18th December 2017 (Last Updated December 18th, 2017 00:00)

Biotechnology firm Trovagene has submitted a protocol to the US Food and Drug Administration (FDA) for a Phase II clinical trial of PCM-075 to treat metastatic castration-resistant prostate cancer (mCRPC).

Biotechnology firm Trovagene has submitted a protocol to the US Food and Drug Administration (FDA) for a Phase II clinical trial of PCM-075 to treat metastatic castration-resistant prostate cancer (mCRPC).

PCM-075 is a selective adenosine triphosphate (ATP) competitive inhibitor of the serine/threonine polo-like-kinase 1 (PLK 1) enzyme over-expressed in several hematologic cancers and solid tumours.

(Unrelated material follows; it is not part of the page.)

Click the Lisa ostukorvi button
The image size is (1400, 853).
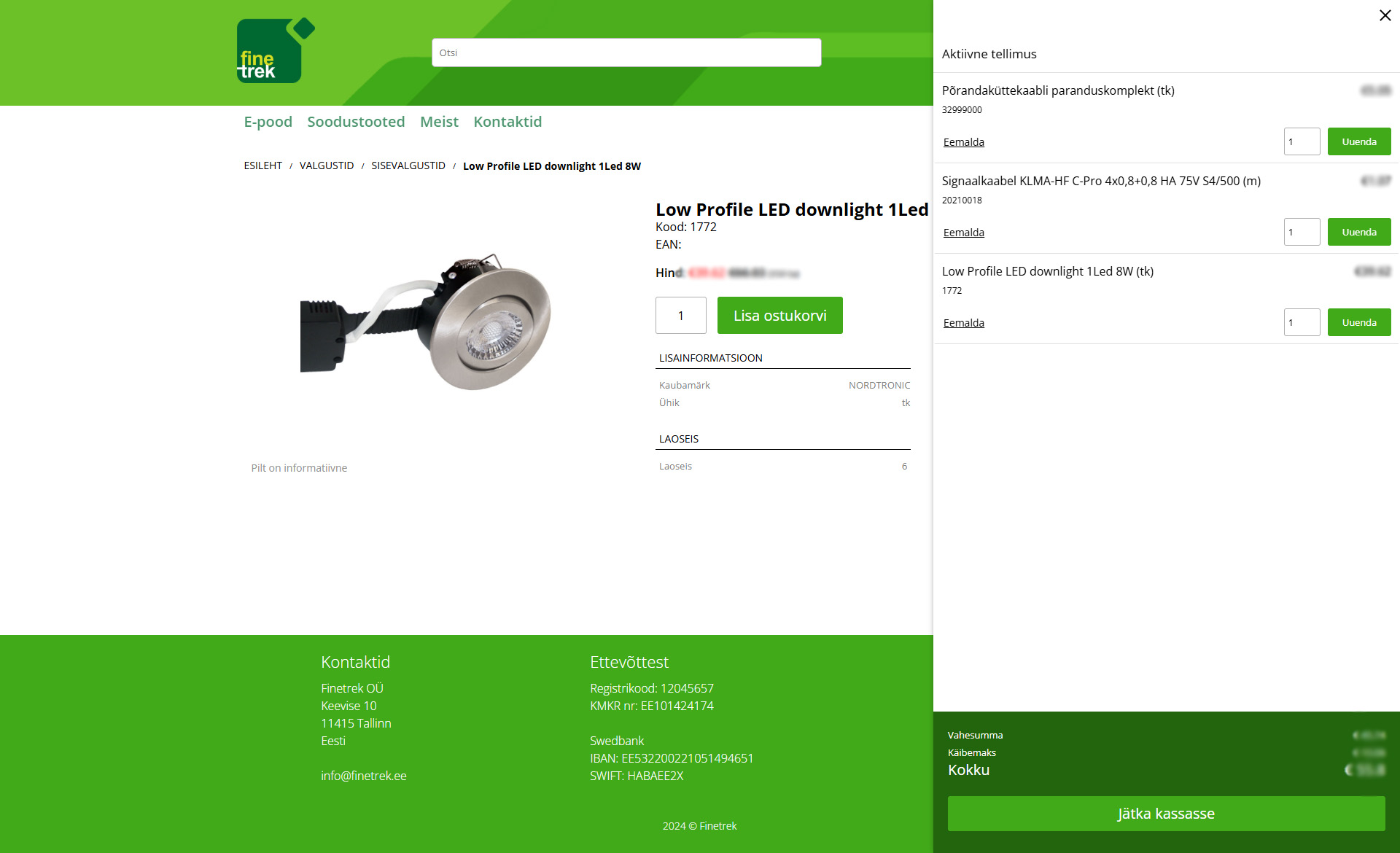coord(779,315)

The multi-centre, open-label Phase II trial will be carried out in combination with standard dose of abiraterone acetate (Johnson & Johnson’s Zytiga) and prednisone.

Planned to assess the safety and efficacy of oral PCM-075, the trial will enrol around 25 subjects who display signs of early progressive disease while on androgen deprivation therapy (ADT) in conjunction with abiraterone and prednisone.

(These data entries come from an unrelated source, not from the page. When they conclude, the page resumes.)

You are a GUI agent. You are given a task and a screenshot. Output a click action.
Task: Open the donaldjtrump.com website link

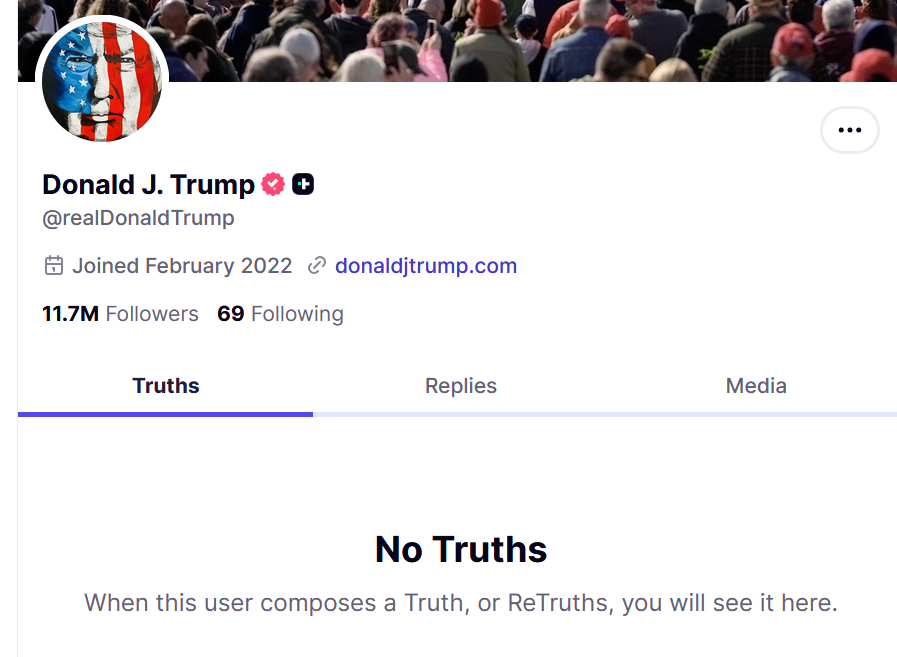tap(426, 266)
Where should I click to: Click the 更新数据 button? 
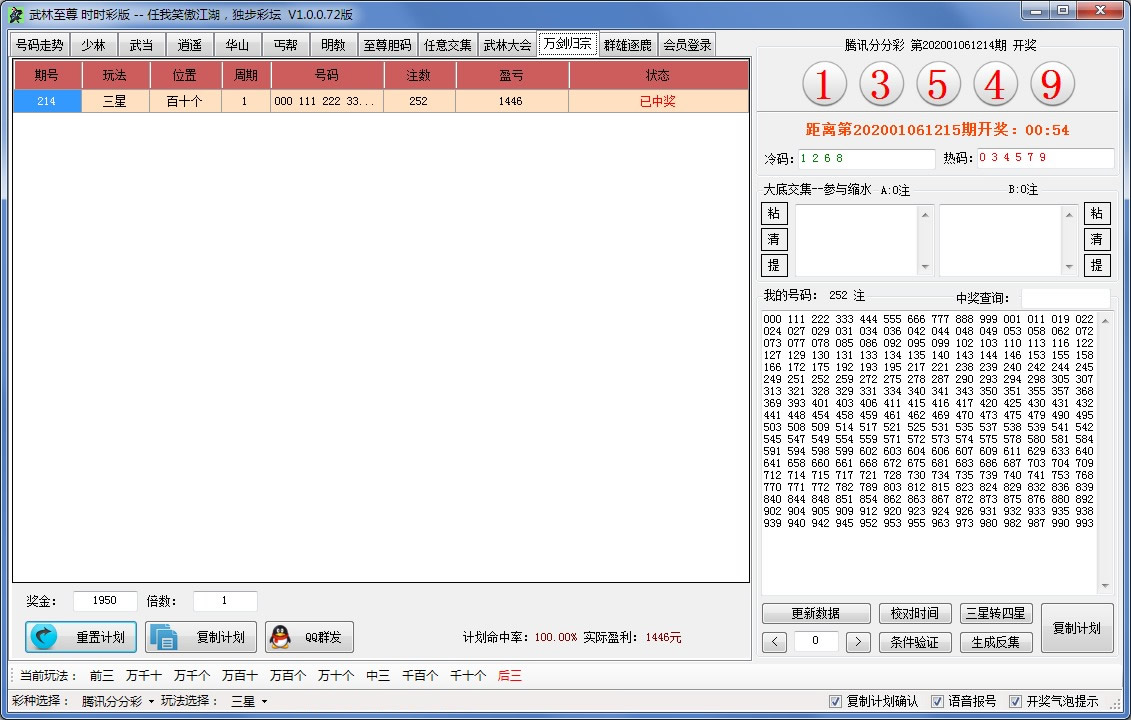pyautogui.click(x=815, y=613)
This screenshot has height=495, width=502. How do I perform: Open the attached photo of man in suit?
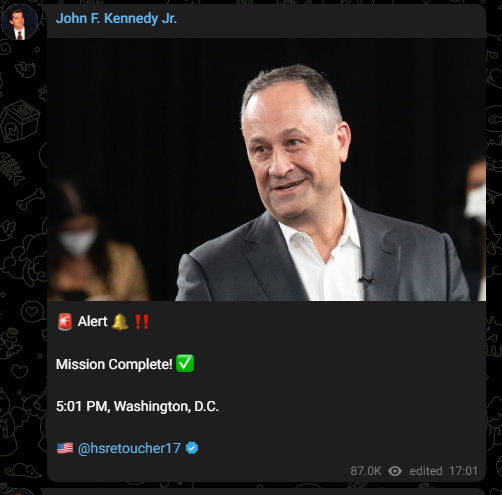click(266, 169)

"Zytiga appears to enhance the PCM-075 mechanism of action of arresting cells during mitosis with subsequent tumour cell death."

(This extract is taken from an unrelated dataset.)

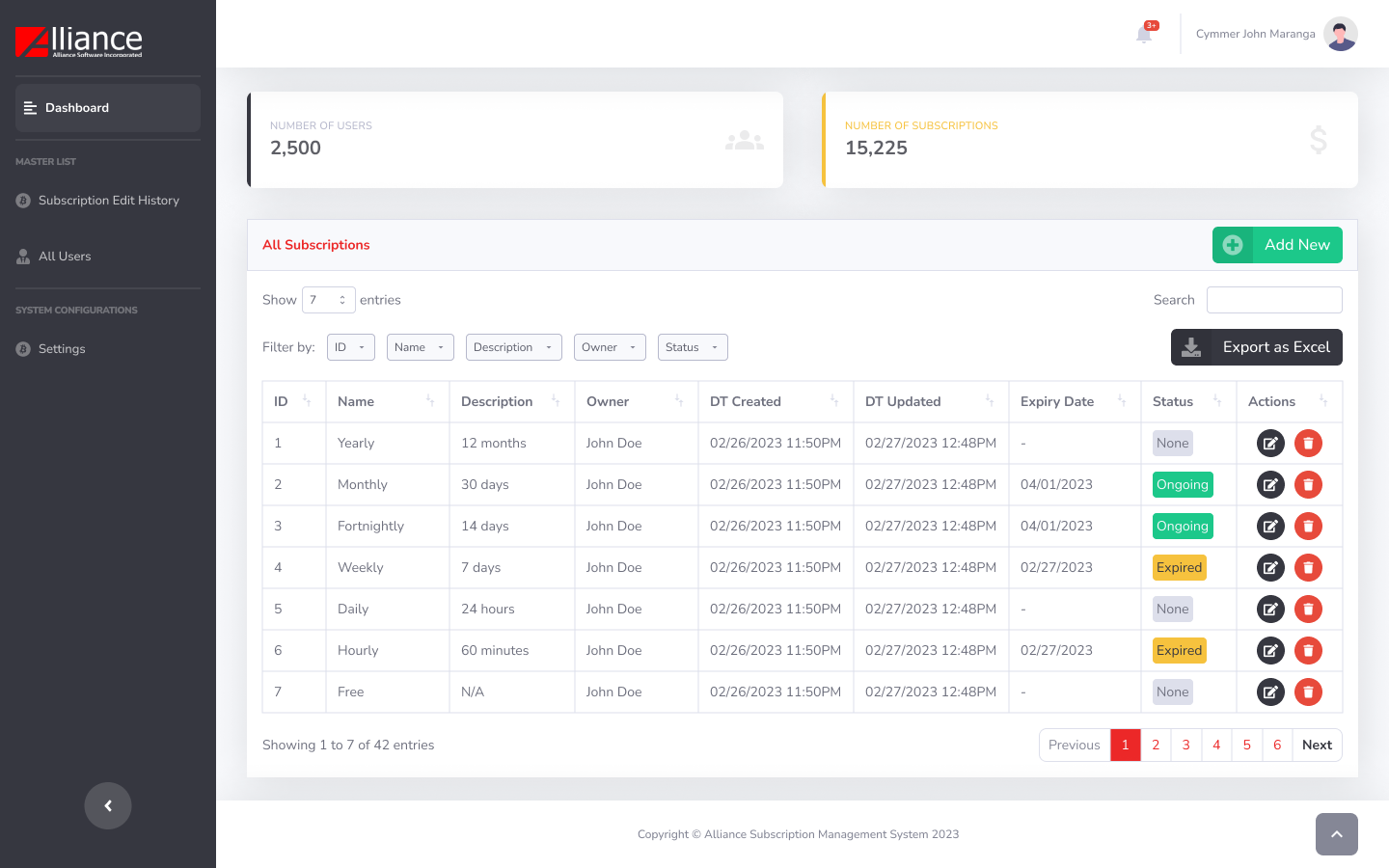
Task: Go to All Users in the sidebar
Action: pyautogui.click(x=65, y=257)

A follow-up will be carried out around every six weeks until disease progression in participants with stable disease or better at the end of treatment evaluation.

Trovagene CEO Bill Welch said: "We are encouraged by our preclinical data demonstrating that the combination of PCM-075 and Zytiga appears to enhance the PCM-075 mechanism of action of arresting cells during mitosis with subsequent tumour cell death.

"Filing our Phase II clinical trial protocol with the FDA is an important milestone towards addressing the medical need to extend the benefit of response to Zytiga in patients with mCRPC.”

The firm expects to receive the FDA approval and initiate the Phase II trial next year.

Secondary observation endpoints of the trial include effects of the combination therapy on time to prostate-specific antigen (PSA) progression, radiographic response and progression.